Metaphor Poems: “I Know Why the Caged Bird Sings” by Maya Angelou

Although the term metaphor poem doesn’t really exist, I use it because I have my own website and I can make terms up. When I use the term metaphor poem, I refer to poems that are metaphors and not just a poem that contains metaphors.

The poem we’re looking at today is Maya Angelou’s “I Know Why the Caged Bird Sings.”

Before we study one of the most famous metaphor poems, let’s take a look at what it means to master metaphors. And let’s take a look at how studying poems with metaphors can help you improve your ability to communicate.

If you’re looking for a quick lesson on how to do a poetry analysis, here you go.

Master Metaphors

Make sure that what you learn is valuable beyond the walls of the classroom. As you study examples of metaphors poetry, focus on the lasting benefits of becoming a metaphor master. Use the following guidelines.

  1. You should know what a metaphor is if you are studying examples of metaphors in poetry. Simply knowing the definition, however, is not sufficient.
  2. You should be able to identify examples of metaphors in poetry on your own.
  3. You should be able to explain the purpose for the metaphor and analyze how it contributes to the theme of the poem. I have provided analysis with my examples to show you what I mean.
  4. You should be able to write poems containing a metaphor.
  5. You should be able to use metaphors in your own writing to communicate more clearly.
  6. Once you are able to own metaphors and use them to promote your ideas clearly, you will have become a metaphor master. Let’s begin by analyzing the following poem.

Caged Bird” by Maya Angelou

But a bird that stalks
down his narrow cage
can seldom see through
his bars of rage
his wings are clipped and
his feet are tied

so he opens his throat to sing.

The caged bird sings
with a fearful trill
of things unknown
but longed for still
and his tune is heard
on the distant hill
for the caged bird

sings of freedom.

The free bird thinks of another breeze
and the trade winds soft through the sighing trees
and the fat worms waiting on a dawn bright lawn

and he names the sky his own

But a caged bird stands on the grave of dreams
his shadow shouts on a nightmare scream
his wings are clipped and his feet are tied

so he opens his throat to sing.

The caged bird sings
with a fearful trill
of things unknown
but longed for still
and his tune is heard
on the distant hill
for the caged bird

sings of freedom.


Metaphor: The entire poem is a metaphor, with the caged bird representing those who have not freedom. Let’s take a look at the second and third stanzas:

“But a BIRD that stalks down his narrow cage / Can seldom see through his bars of rage / His wings are clipped and his feet are tied / So he opens his throat to sing. / The caged bird sings with a fearful trill / Of things unknown but longed for still / And his tune is heard on the distant hill for / The caged bird sings of freedom.”

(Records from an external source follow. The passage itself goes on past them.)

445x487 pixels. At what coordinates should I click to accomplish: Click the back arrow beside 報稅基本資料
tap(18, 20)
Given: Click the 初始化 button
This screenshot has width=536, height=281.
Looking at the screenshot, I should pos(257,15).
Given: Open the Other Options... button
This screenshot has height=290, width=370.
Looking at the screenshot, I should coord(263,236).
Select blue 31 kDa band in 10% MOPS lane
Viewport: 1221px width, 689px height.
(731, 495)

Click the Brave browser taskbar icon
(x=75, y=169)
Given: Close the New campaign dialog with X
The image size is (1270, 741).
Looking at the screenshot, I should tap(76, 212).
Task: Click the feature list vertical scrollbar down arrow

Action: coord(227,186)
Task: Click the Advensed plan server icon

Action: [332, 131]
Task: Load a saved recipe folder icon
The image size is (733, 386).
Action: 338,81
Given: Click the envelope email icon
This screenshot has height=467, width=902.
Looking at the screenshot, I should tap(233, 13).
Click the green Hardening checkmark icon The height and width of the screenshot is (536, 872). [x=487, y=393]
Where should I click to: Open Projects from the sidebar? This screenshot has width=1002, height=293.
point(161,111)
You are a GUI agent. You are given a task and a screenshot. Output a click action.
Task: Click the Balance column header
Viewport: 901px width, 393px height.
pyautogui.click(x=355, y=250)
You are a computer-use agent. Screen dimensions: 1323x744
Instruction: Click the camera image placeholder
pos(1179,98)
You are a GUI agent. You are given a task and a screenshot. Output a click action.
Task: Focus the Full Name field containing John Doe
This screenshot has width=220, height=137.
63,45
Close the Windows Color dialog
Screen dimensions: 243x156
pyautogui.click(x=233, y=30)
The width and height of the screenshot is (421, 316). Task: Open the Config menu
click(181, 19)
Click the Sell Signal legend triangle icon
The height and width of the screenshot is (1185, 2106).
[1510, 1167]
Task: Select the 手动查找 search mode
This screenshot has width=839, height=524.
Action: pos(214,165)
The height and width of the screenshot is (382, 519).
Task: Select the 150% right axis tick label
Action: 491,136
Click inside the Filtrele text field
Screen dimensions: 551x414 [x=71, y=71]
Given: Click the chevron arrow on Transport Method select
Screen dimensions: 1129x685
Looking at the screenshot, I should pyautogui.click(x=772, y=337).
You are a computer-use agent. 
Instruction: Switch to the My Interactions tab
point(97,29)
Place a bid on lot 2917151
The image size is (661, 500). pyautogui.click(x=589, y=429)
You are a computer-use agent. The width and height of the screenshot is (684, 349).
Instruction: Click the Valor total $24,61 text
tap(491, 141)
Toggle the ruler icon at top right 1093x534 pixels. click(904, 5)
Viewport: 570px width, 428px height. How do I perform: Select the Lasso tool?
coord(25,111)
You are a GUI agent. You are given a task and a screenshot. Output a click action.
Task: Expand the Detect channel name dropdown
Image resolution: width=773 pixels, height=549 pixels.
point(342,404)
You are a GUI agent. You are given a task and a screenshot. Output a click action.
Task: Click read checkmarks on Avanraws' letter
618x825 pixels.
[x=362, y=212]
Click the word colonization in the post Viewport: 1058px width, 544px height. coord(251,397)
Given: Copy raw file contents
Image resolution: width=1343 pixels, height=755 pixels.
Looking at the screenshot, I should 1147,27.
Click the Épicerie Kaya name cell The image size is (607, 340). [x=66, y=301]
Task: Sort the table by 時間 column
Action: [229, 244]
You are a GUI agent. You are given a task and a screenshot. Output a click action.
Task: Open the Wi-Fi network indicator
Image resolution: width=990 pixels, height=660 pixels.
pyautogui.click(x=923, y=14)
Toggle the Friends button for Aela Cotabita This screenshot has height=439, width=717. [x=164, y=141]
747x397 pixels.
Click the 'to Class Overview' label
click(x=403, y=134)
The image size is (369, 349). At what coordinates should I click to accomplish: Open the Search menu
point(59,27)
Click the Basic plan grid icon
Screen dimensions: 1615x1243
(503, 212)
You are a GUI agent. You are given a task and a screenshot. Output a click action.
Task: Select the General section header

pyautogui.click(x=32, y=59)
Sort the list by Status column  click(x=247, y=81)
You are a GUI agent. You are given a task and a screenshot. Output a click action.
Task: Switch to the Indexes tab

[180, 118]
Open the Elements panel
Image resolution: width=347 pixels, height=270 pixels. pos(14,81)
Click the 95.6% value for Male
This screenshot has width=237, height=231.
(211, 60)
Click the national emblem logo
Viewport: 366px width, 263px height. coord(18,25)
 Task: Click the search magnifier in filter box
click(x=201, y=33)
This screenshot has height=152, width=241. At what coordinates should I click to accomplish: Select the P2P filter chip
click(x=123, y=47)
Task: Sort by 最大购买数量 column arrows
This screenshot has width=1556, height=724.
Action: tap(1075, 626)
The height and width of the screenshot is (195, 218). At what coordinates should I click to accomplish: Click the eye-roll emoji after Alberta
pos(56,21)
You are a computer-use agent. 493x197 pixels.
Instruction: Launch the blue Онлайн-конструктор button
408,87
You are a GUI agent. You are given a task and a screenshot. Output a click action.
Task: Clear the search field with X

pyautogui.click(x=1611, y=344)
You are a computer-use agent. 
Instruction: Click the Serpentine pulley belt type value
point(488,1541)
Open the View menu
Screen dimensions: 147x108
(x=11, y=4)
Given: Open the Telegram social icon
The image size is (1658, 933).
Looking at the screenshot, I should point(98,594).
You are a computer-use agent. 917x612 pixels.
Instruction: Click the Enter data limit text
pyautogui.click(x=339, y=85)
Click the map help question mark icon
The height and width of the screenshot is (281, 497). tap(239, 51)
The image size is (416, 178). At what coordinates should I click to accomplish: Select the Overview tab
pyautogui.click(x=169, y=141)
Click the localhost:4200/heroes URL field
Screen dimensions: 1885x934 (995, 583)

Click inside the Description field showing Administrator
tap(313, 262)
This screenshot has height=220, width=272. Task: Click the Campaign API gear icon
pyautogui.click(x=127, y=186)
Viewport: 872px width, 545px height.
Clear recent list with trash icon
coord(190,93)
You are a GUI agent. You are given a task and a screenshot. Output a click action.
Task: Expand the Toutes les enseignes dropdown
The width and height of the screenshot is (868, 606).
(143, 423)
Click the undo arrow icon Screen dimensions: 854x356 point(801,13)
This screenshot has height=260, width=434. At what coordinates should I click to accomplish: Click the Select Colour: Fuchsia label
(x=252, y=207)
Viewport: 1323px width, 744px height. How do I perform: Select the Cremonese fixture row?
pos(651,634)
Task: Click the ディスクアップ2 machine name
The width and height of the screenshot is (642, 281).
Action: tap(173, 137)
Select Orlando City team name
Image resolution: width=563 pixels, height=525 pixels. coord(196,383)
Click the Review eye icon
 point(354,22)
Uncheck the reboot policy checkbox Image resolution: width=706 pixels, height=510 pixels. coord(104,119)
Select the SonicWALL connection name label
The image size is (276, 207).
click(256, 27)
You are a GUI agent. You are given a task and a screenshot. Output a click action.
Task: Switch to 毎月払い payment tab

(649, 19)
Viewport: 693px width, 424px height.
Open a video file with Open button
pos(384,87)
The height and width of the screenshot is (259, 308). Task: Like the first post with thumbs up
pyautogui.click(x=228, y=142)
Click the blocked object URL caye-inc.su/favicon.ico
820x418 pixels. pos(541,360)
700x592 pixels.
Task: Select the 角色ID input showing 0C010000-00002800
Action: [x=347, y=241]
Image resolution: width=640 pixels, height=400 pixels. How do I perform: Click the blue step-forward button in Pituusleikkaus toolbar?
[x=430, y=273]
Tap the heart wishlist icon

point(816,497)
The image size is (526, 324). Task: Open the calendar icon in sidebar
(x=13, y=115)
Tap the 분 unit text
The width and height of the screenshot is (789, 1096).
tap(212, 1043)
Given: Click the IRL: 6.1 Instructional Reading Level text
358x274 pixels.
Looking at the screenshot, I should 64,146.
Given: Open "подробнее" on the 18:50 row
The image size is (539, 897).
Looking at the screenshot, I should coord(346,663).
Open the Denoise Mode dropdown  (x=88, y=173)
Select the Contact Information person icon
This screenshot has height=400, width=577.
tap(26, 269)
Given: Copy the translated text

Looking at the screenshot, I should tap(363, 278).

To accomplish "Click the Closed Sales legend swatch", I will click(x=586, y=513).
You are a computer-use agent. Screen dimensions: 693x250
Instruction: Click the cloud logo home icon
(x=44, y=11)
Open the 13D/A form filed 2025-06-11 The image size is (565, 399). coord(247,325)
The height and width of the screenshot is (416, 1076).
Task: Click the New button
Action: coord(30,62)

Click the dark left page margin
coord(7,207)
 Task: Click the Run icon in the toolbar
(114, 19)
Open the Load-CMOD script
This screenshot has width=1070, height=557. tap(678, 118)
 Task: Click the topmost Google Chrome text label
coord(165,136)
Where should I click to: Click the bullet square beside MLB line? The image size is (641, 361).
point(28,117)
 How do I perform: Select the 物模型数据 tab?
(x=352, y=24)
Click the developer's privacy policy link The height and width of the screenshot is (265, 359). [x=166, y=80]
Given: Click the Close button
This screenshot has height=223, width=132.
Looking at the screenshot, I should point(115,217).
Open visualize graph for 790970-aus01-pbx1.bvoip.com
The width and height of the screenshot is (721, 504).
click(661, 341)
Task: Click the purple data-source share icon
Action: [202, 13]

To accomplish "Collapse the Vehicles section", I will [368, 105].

Analysis: A caged bird is unable to enjoy the freedom of other birds due to its cage, clipped wings, and tied feet. African-Americans during Angelou’s time were restricted by unfair laws and societal oppression. Freedom is symbolized by the caged bird’s beautiful song. As long as the bird is in the cage, he will not reach his true potential. Although the context of the poem is important, one shouldn’t limit its application to one group of people or one period.

A caged bird could be any group of oppressed people. It could mean individuals. The cage could represent society, physical barriers, fear, addiction or any self-defeating behavior, with the bird’s song representing the true self that longs for something greater in life.